Tecnología operacional como punto ciego de la cadena de protección

Los sistemas de gestión centralizada para la tecnología operativa son una de las áreas en las que más está avanzando la digitalización del sector. A medida que la capacidad informática y de redes se vuelve más rápida y barata, vemos un número cada vez mayor de productos que están pensados para un entorno IIoT. Por ejemplo, los sistemas de iluminación de emergencia conectados pueden ofrecer grandes ventajas, como es el activarse cuando se utilizan determinadas áreas del edificio, el informar de manera exacta cuando ocurren fallos o el ser operables de forma remota.

Sin embargo, al igual que ocurre con los servidores, herramientas en la nube u otras aplicaciones empresariales, estos sistemas agregan nuevos puntos de acceso potenciales para los atacantes, y si no están diseñados teniendo en cuenta la ciberseguridad, pueden dar pie a graves consecuencias.

De hecho, no sería la primera vez que ocurre. En 2014, los sistemas de calefacción, ventilación y aire acondicionado se utilizaron como punto de acceso en un ciberataque que llevó a 110 millones de clientes de la compañía estadounidense Target a ver potencialmente comprometidos sus datos.

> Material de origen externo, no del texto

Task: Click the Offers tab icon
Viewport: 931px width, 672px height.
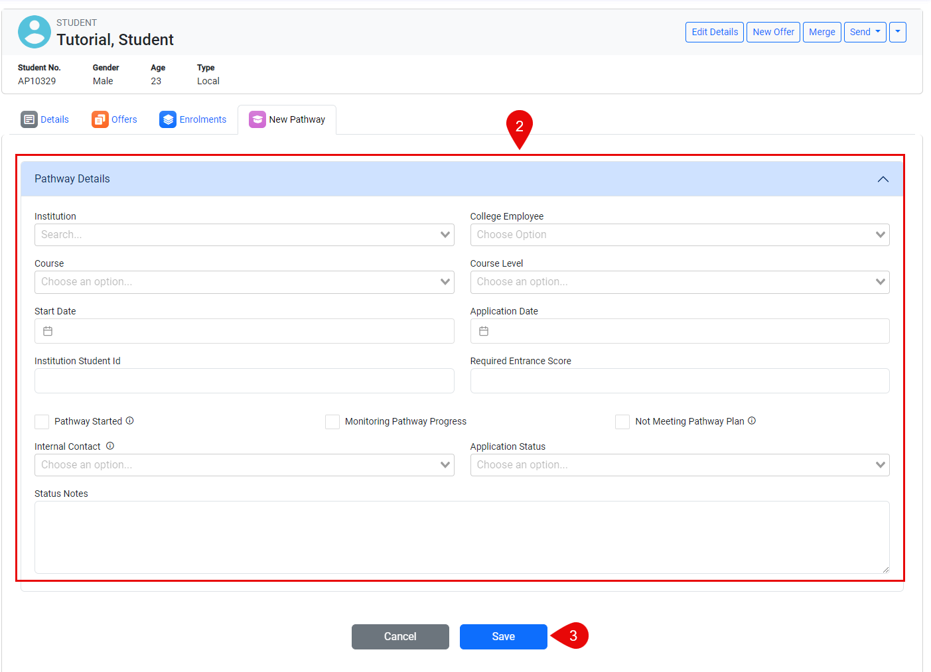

La irrupción del IIoT subraya el hecho de que la ciberseguridad OT es un problema que deben reconocer los equipos de IT – por ser, en gran medida, quienes tienen los recursos para la protección de dispositivos y conexiones –. Los sistemas de calefacción, aire acondicionado y ventilación, los de iluminación, sensores de movimiento o humedad, sistemas inteligentes de seguridad de un edificio (puertas de entrada) y otros elementos funcionales de la gestión de los edificios con controles lógicos programables (PLCs) no han sido siempre considerados por los departamentos de IT a la hora de establecer estrategias de ciberseguridad. Este punto ciego significa que la tecnología operacional es, muchas veces, el eslabón más débil de la cadena de protección.

Para José Antonio Afonso, “estamos acostumbrados a esperar que el software y el hardware informático se ajusten a estándares rigurosos para mantener seguros los datos vitales en áreas como las comunicaciones cifradas o las contraseñas. A medida que la infraestructura industrial se vuelve mucho más interconectada entre sí, debemos asegurarnos de que existen estándares y buenas prácticas para mantener la tecnología operacional también segura”.